Gather each line of the records where "Open" appears.

--- START ---

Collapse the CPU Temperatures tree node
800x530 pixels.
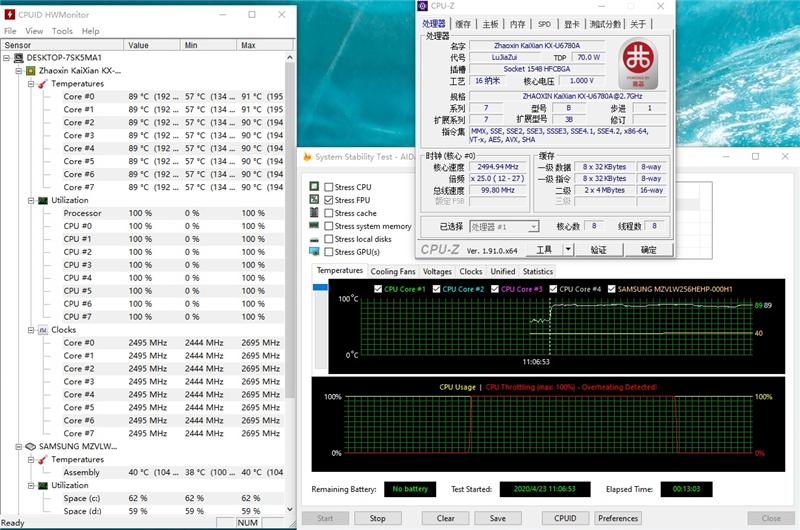click(30, 84)
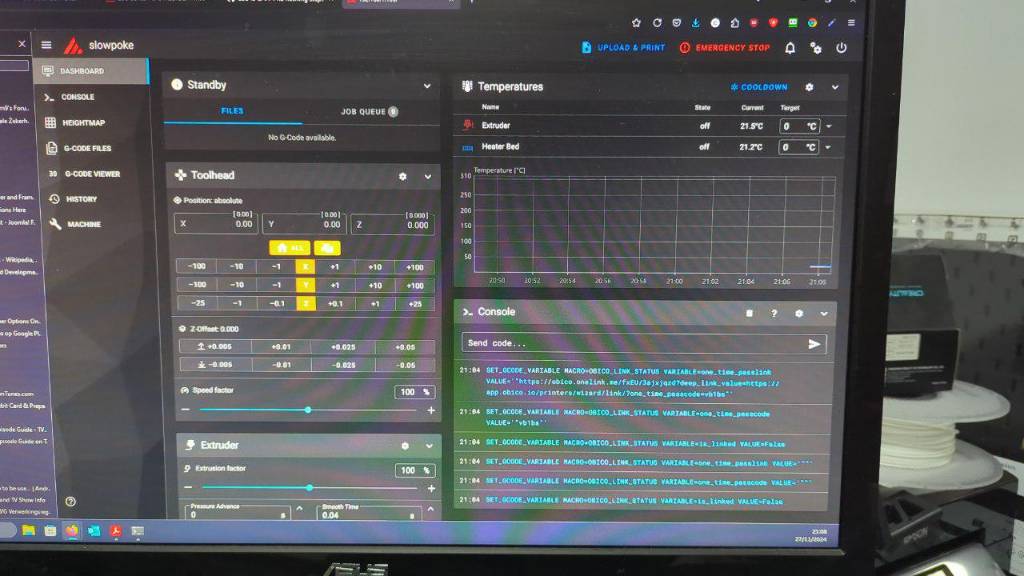Click the Send code input field
The width and height of the screenshot is (1024, 576).
[x=630, y=343]
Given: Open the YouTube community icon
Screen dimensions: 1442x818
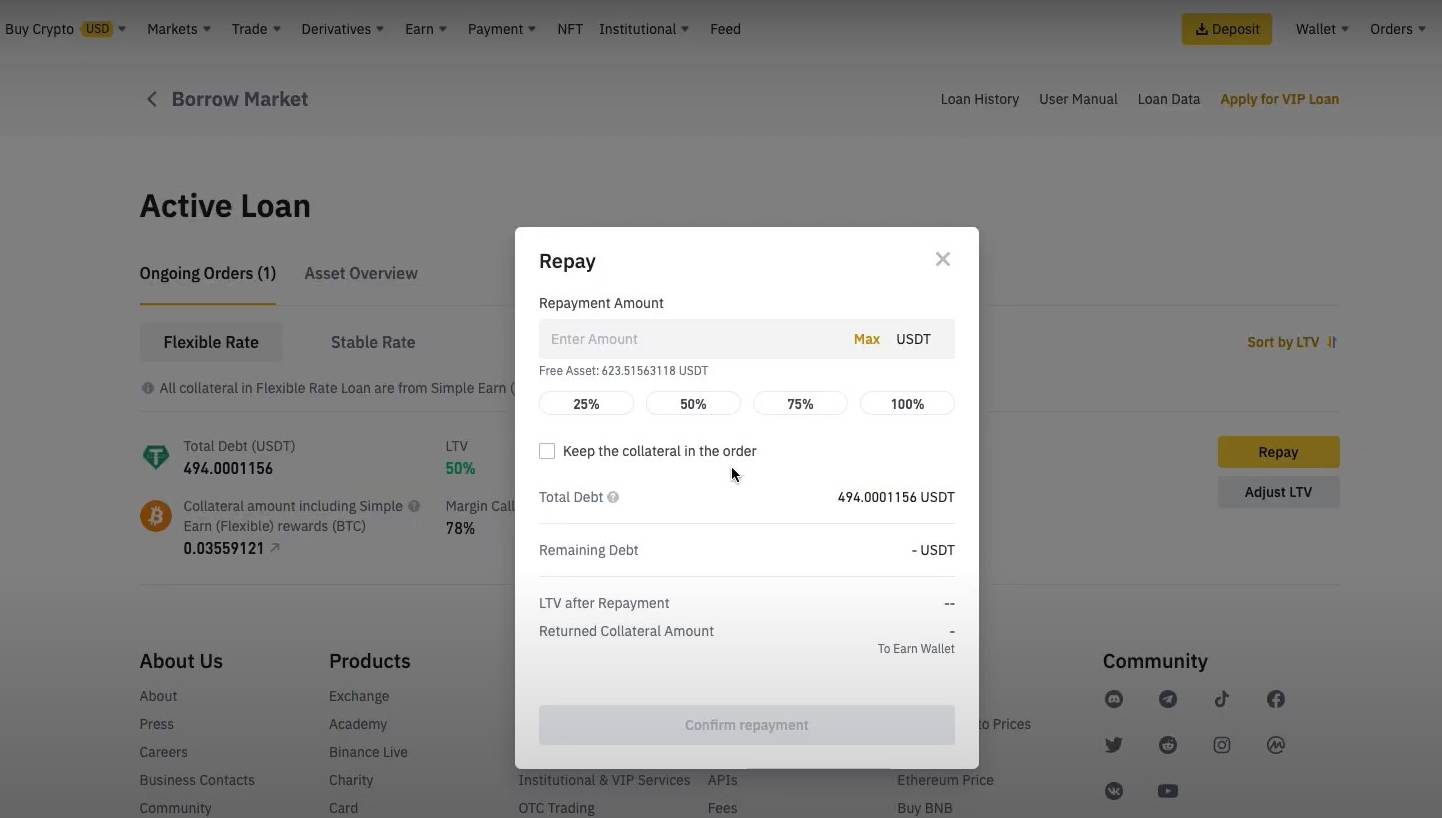Looking at the screenshot, I should pyautogui.click(x=1167, y=791).
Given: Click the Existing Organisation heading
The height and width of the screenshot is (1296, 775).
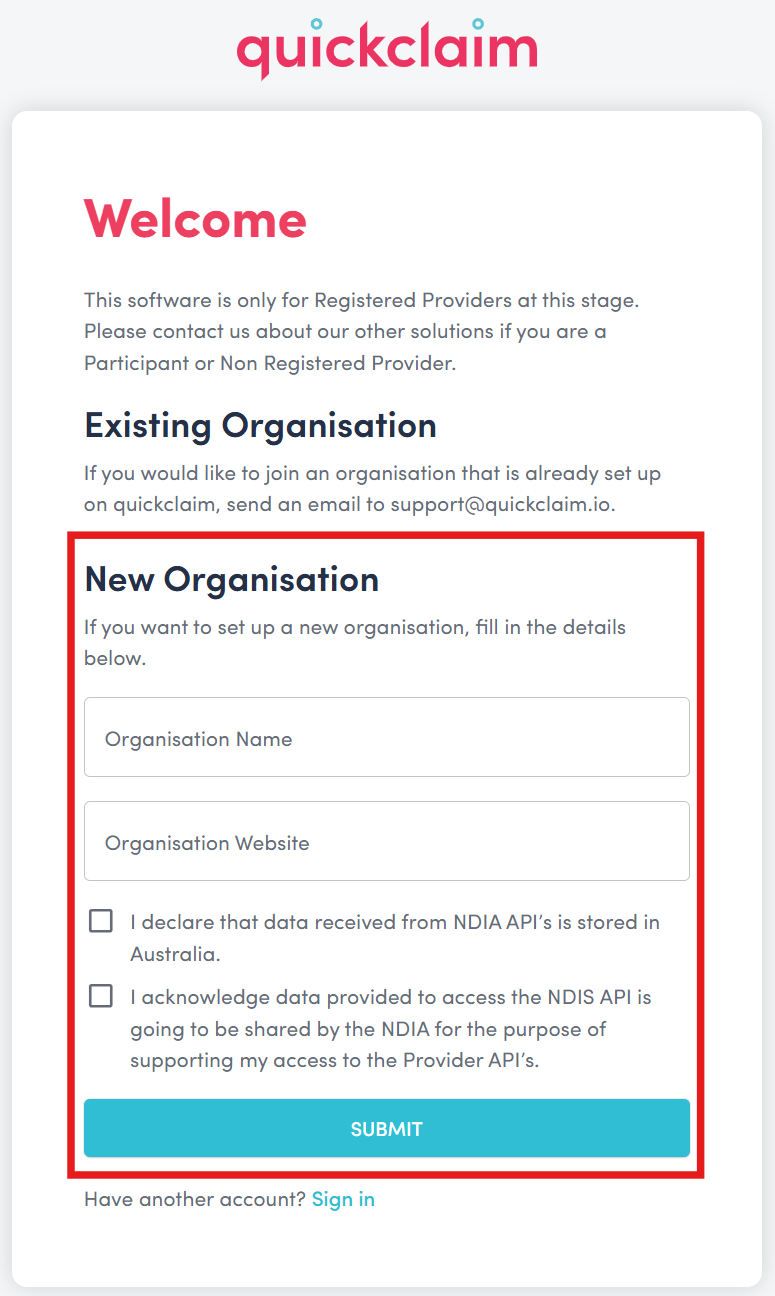Looking at the screenshot, I should [260, 425].
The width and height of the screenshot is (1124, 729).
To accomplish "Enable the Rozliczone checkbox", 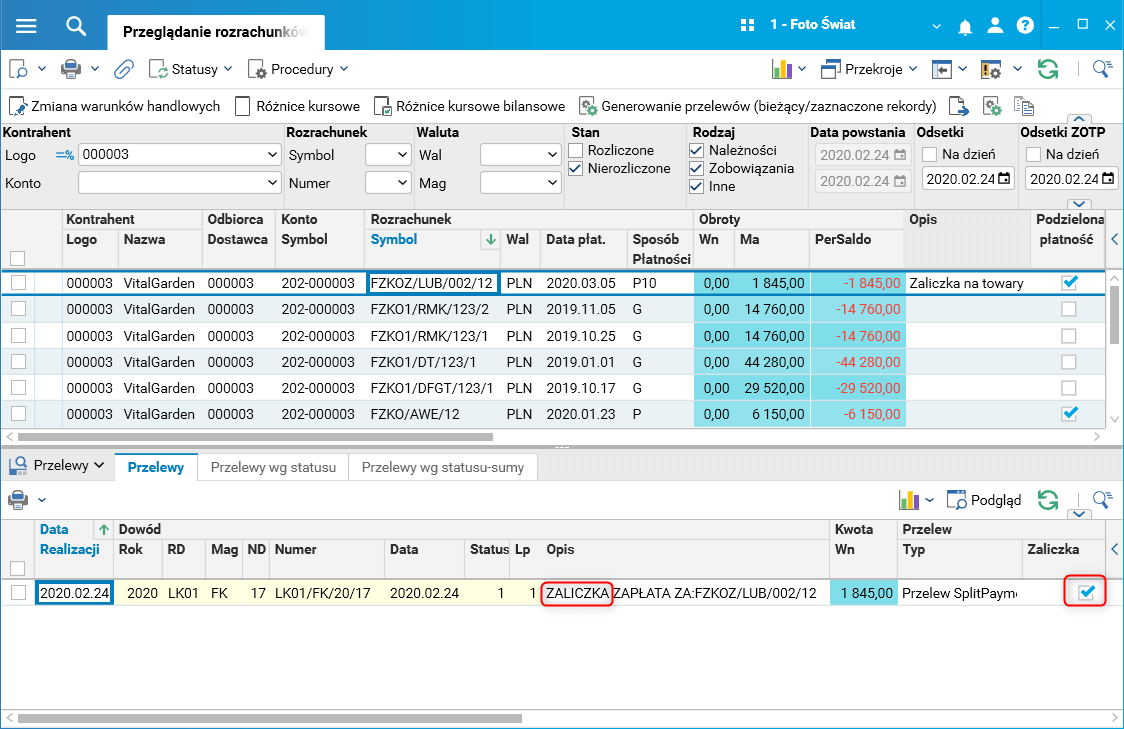I will (576, 151).
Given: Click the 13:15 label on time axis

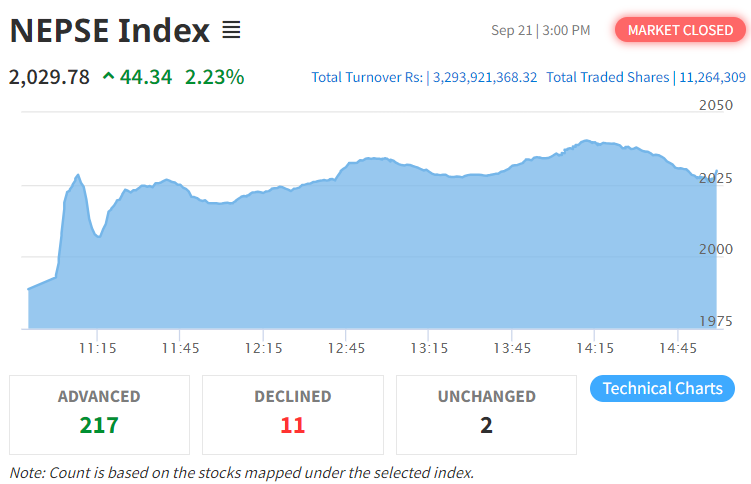Looking at the screenshot, I should coord(428,348).
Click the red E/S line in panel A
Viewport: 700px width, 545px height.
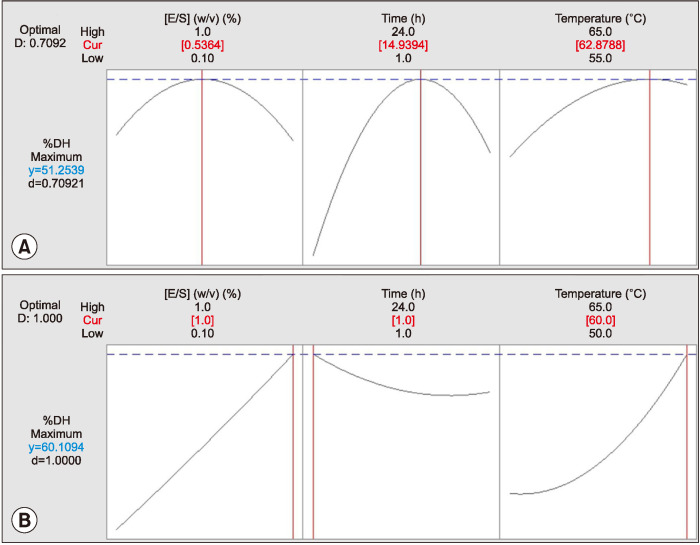coord(202,170)
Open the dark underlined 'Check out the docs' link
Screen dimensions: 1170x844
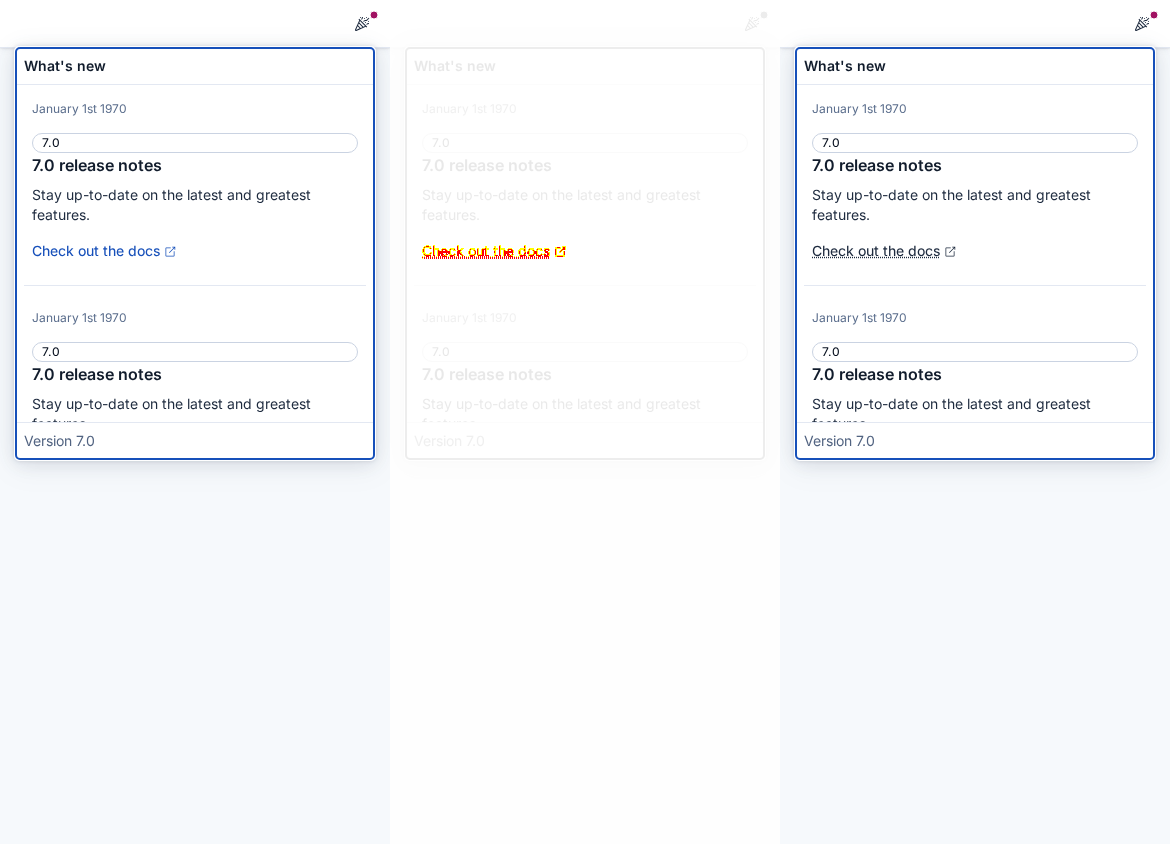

--- END ---

Answer to this exercise
Given: Open the YouTube community icon
Open the dark underlined 'Check out the docs' link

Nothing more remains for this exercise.